El Notario del Siglo XXI | | 12 minutos de lectura

La invasión rusa del Este de Ucrania hace casi treinta meses ha puesto fin a una larga etapa en las relaciones internacionales y ha hecho despertar a los europeos a una realidad nueva. Se trata del paso de un mundo organizado a través de normas e instituciones multilaterales, con todas sus imperfecciones y limitaciones, a uno dividido y plagado de incertidumbres y rivalidades. 

El objetivo de la prosperidad global, central durante los años de Pax Americana que sucedieron a la caída del muro de Berlín, ha cedido su sitio al imperativo de la seguridad, entendida en clave nacional o regional. Asistimos de nuevo a la confrontación entre grandes bloques, Estados Unidos y sus aliados frente a la alianza entre China y Rusia, dos sistemas que se entienden incompatibles entre sí a pesar de su interdependencia económica. Este inestable panorama puede ser descrito como una nueva guerra fría, aunque esta vez la gran mayoría de los países del hemisferio sur no toman partido por ninguno de los dos bandos. La división en bloques deja a muchos países como no alineados. Algunos de ellos triangulan con eficacia, aprovechando las ventajas de esa rivalidad, como India, Arabia Saudí́, Brasil, Sudáfrica o Emiratos.

Vuelve el término “geopolítica”, que había caído en desuso después de la segunda guerra mundial. Ya no hay un marco predecible en las relaciones internacionales: la ambición de poder, la geografía y la historia sacuden los cimientos del orden mundial. El Derecho Internacional se devalúa y comienza una desglobalización económica que aún no sabemos hasta qué cotas de proteccionismo nos llevará. Como decía Josep Piqué la geografía siempre está y la historia siempre vuelve.

- Extracto de datos
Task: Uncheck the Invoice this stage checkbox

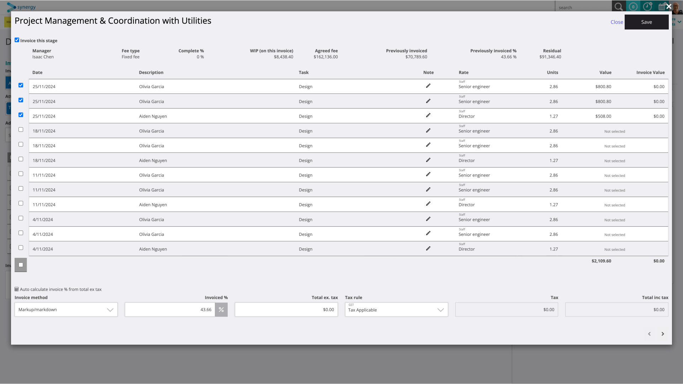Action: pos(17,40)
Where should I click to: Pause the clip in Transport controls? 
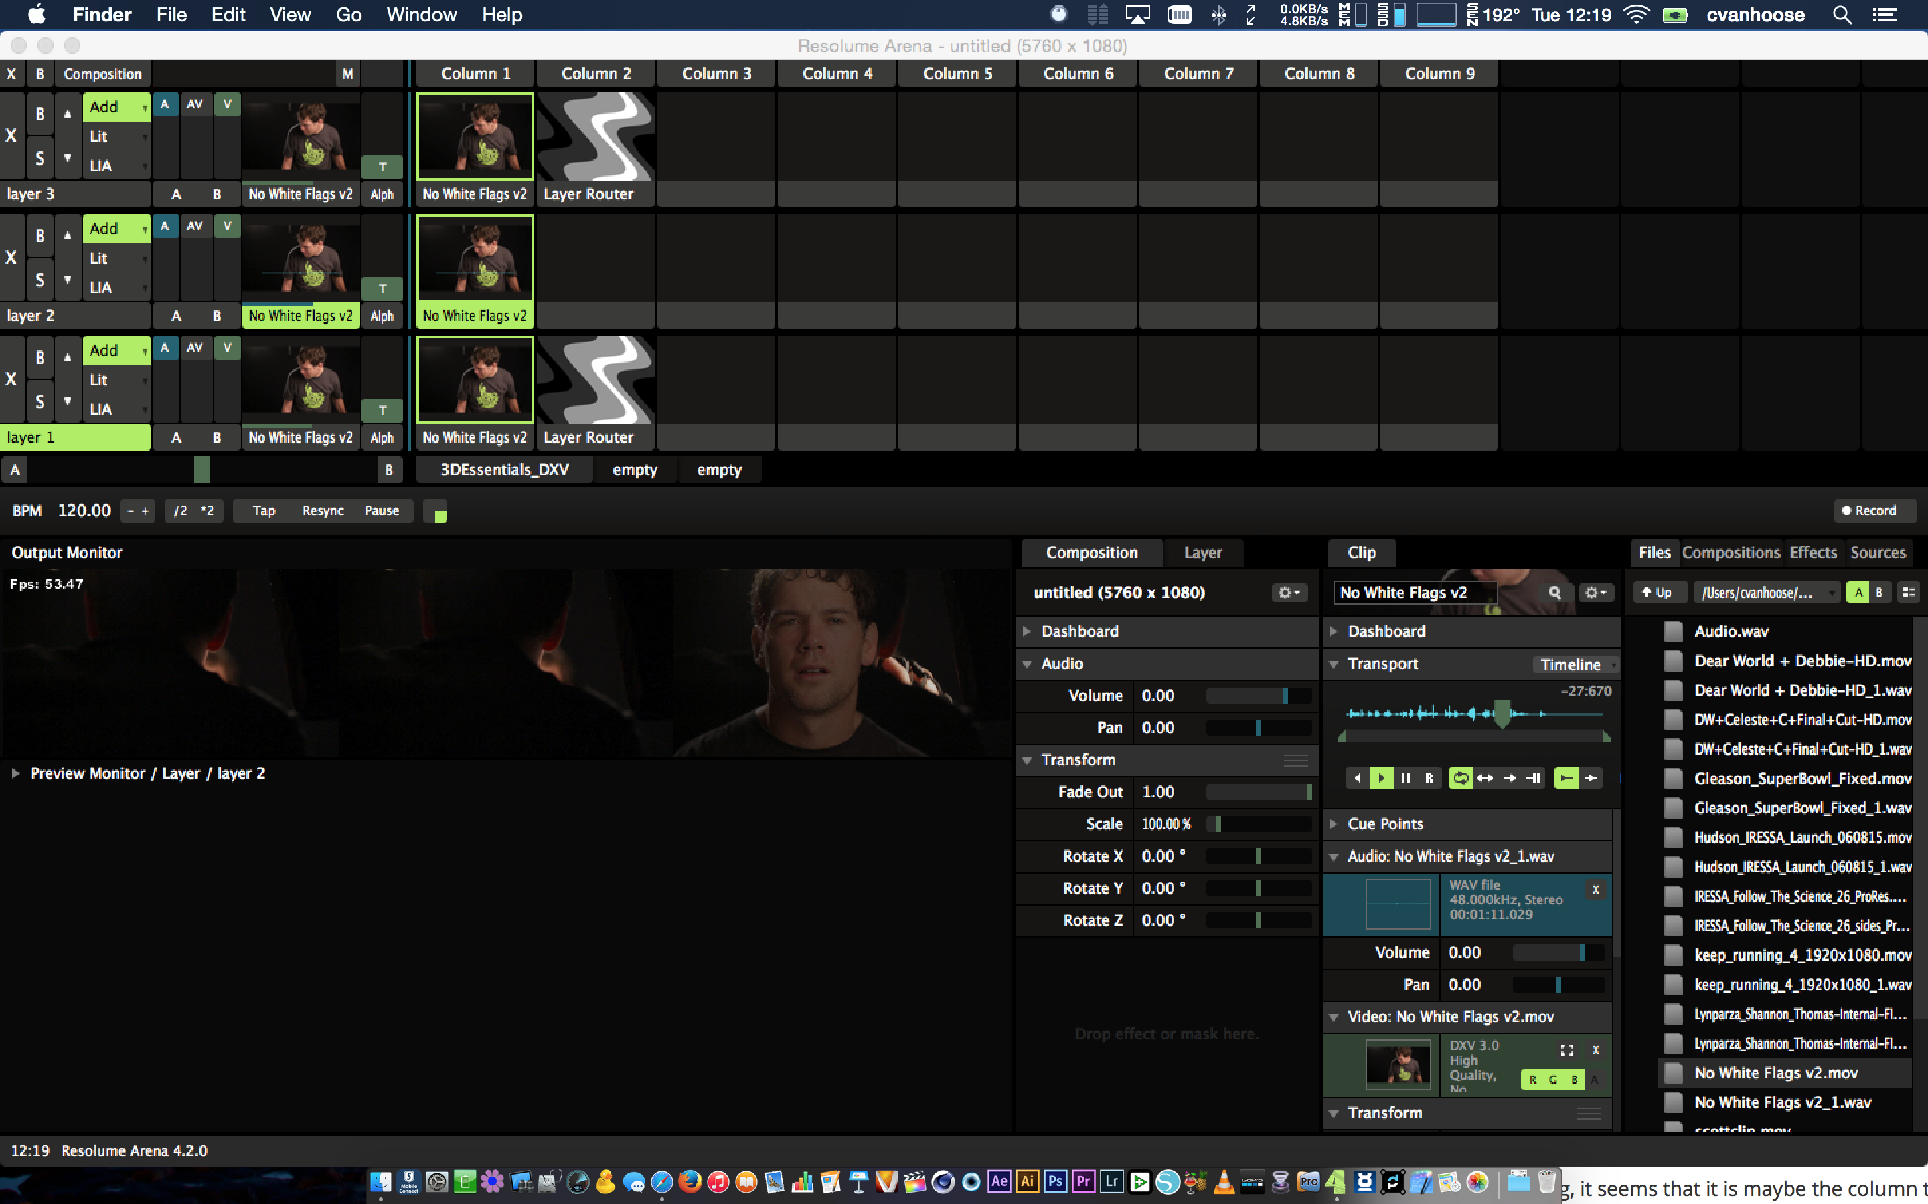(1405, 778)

- Ejercicio escrito 1
¿Qué países menciona el texto sobre geopolítica como ejemplos de los que triangulan con eficacia aprovechando la rivalidad entre bloques?
- Ejercicio escrito 2
Transcribe sin cambios el fragmento del texto sobre geopolítica que va desde "Vuelve el término" hasta "historia siempre vuelve.".
- Ejercicio escrito 3
Prosigue el texto sobre geopolítica a partir de su última frase.

- Respuesta al ejercicio 1
India, Arabia Saudí, Brasil, Sudáfrica y Emiratos.

- Respuesta al ejercicio 2
Vuelve el término “geopolítica”, que había caído en desuso después de la segunda guerra mundial. Ya no hay un marco predecible en las relaciones internacionales: la ambición de poder, la geografía y la historia sacuden los cimientos del orden mundial. El Derecho Internacional se devalúa y comienza una desglobalización económica que aún no sabemos hasta qué cotas de proteccionismo nos llevará. Como decía Josep Piqué la geografía siempre está y la historia siempre vuelve.

- Respuesta al ejercicio 3
Estados Unidos se debate entre la reconstrucción de las alianzas en política exterior, como ha hecho Joe Biden, y el aislacionismo que preconiza Donald Trump. El candidato republicano prepara el regreso a la Casa Blanca con un lenguaje violento y victimista y un desprecio abierto a las normas y los pesos y contrapesos del sistema constitucional estadounidense. Equipara la supuesta persecución que sufre a manos de los jueces con la discriminación histórica de los afroamericanos y no reconoce el resultado de las elecciones que perdió en 2020. Despliega una astucia política notable para movilizar a su base, el movimiento MAGA, y sumar apoyos entre evangelistas, libertarios y miembros de minorías raciales. Las encuestas le dan la victoria en los pocos los Estados que serán decisivos en las elecciones de noviembre. En el plano internacional, el ámbito en el que Trump puede causar más destrozos, promete más emociones fuertes, repliegue, transacciones y aislacionismo, todo ello envuelto en su fascinación por los líderes fuertes de las peores autocracias y en el deseo dominante por ser impredecible.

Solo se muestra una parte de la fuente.